--- Work instructions ---
Starting with the line containing "1512x2440 pixels." and going on through the line containing "[122, 1522]", lay out the data as a JSON list of strings with one string per line, skipping any blank lines. Leave the pictures out of the answer.

--- Record set ---
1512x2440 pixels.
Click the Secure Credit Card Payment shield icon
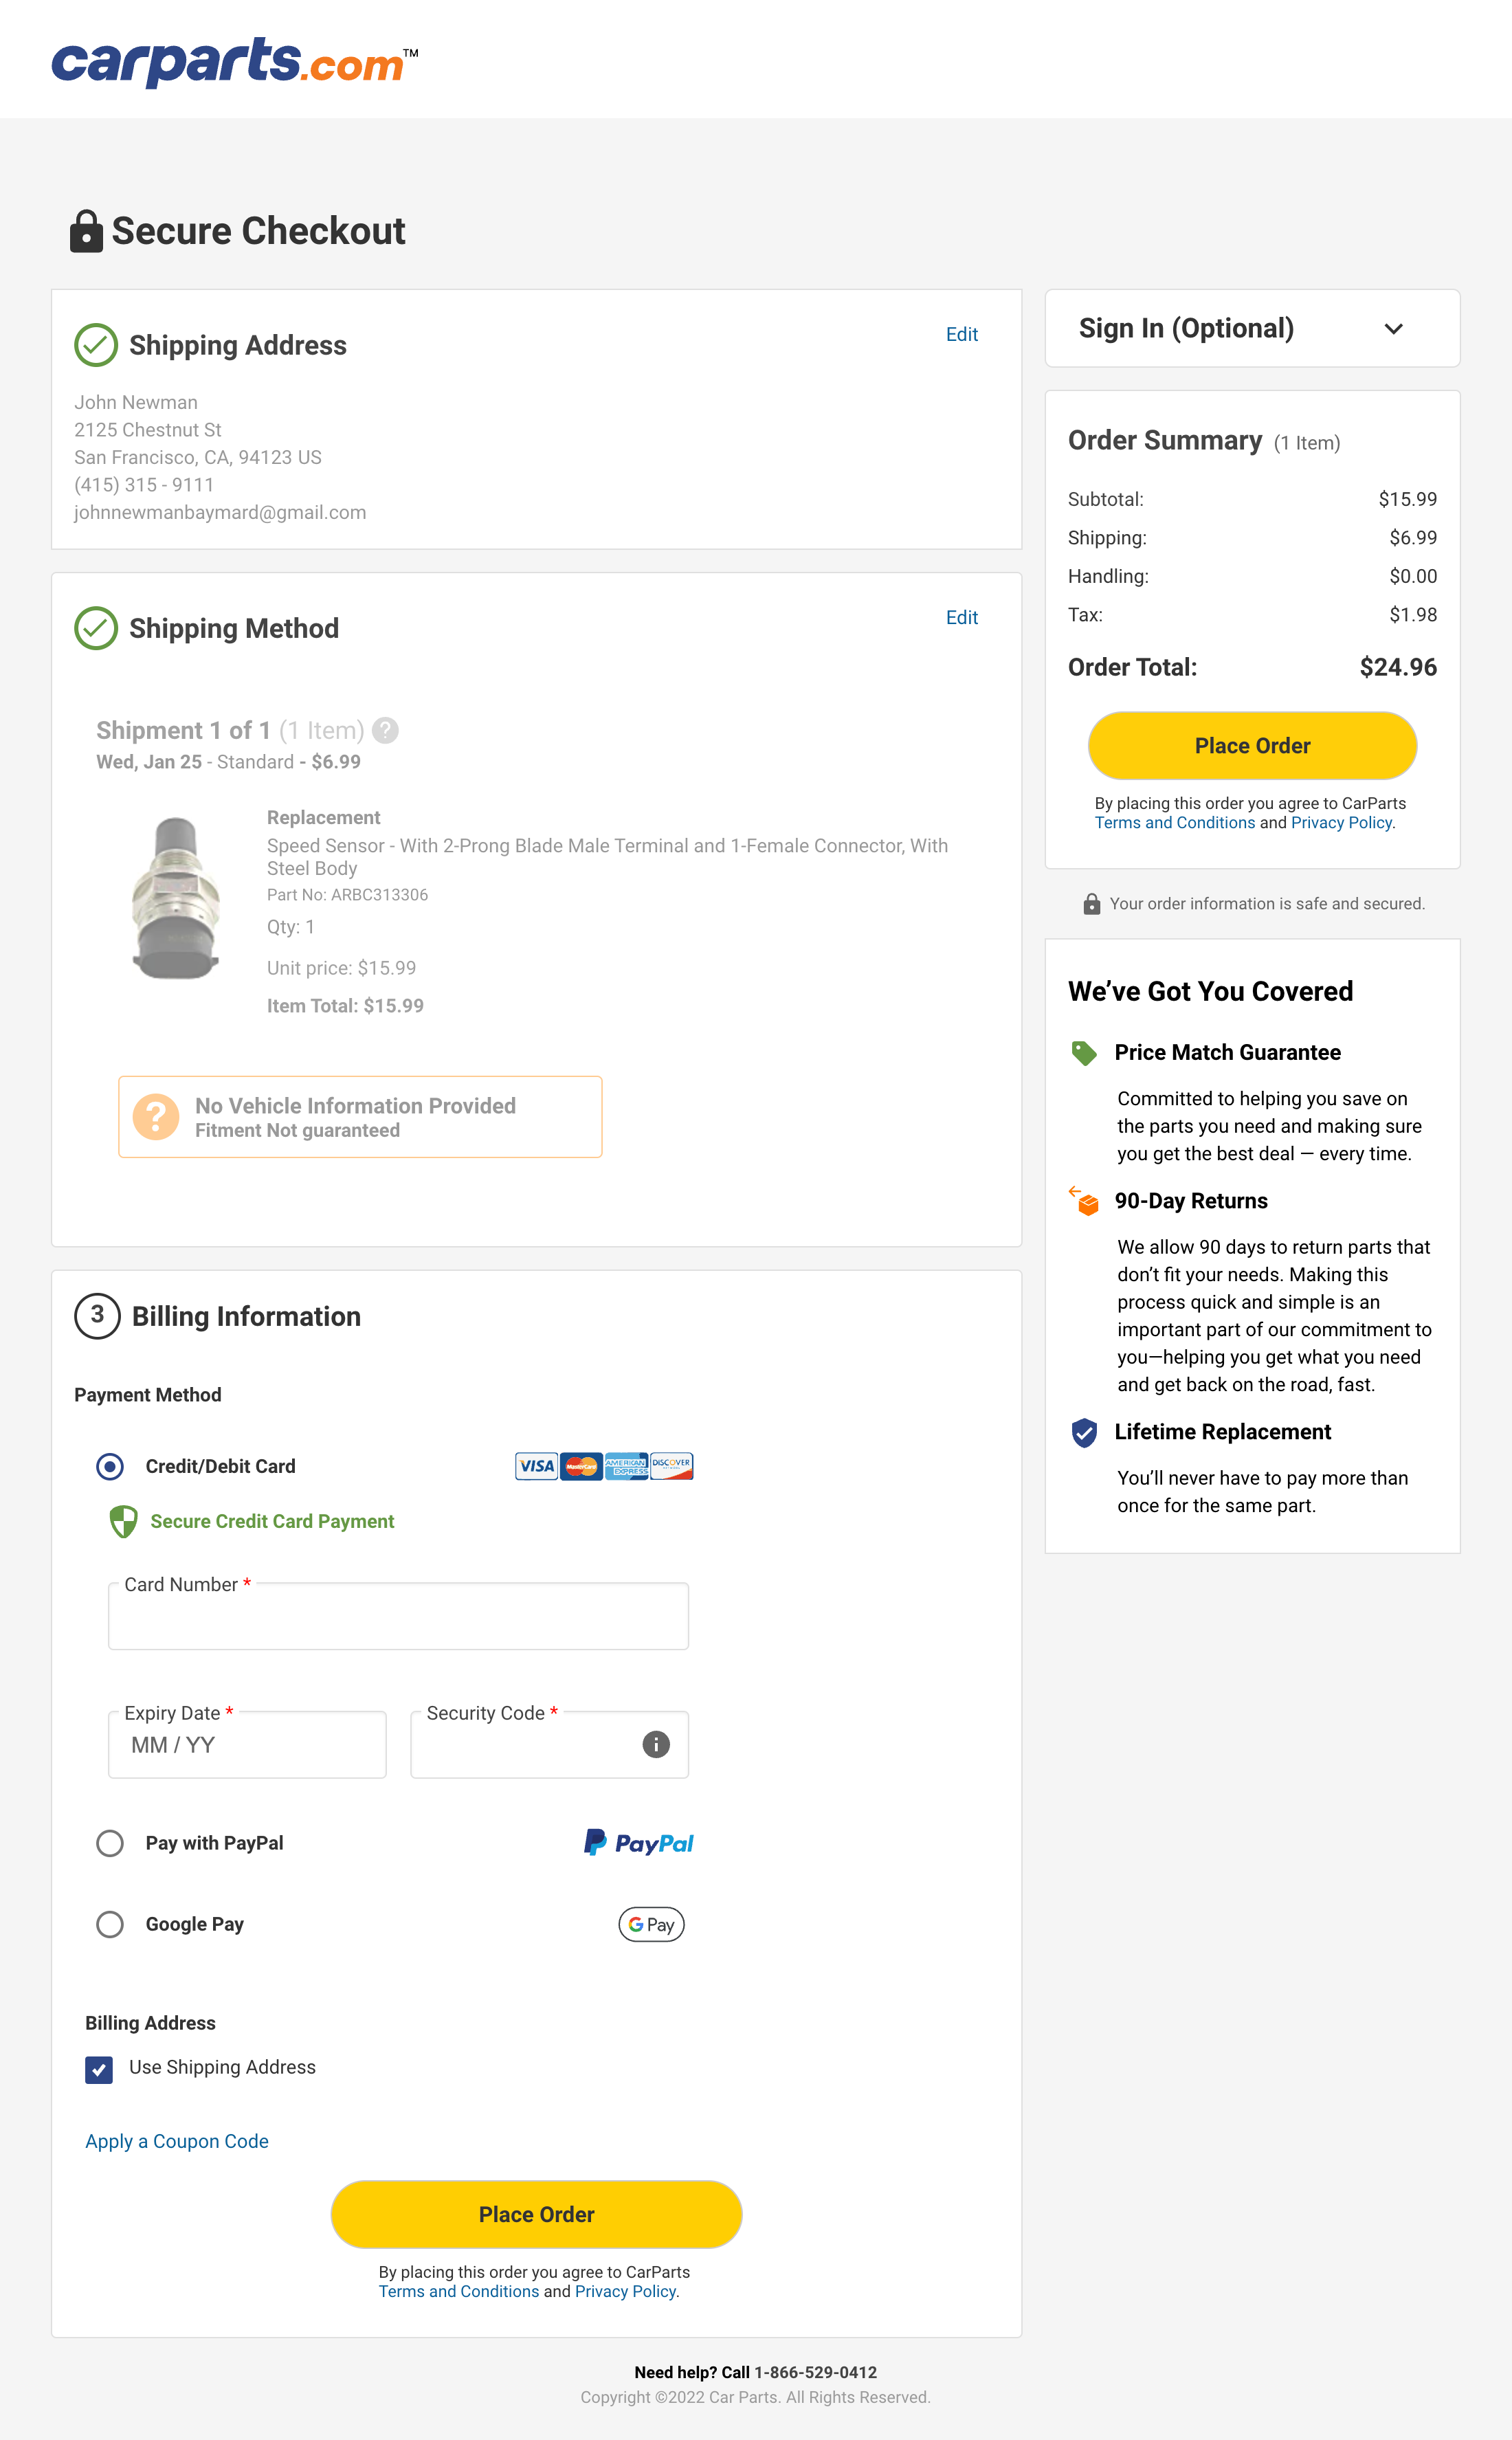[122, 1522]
...
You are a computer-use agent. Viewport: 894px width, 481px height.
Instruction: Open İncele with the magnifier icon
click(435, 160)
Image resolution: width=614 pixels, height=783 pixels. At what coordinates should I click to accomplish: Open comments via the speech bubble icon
* * *
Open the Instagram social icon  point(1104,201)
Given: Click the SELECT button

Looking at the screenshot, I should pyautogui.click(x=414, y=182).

--- Answer below ---
[
  "1512x2440 pixels.",
  "Click the Secure Credit Card Payment shield icon",
  "[122, 1522]"
]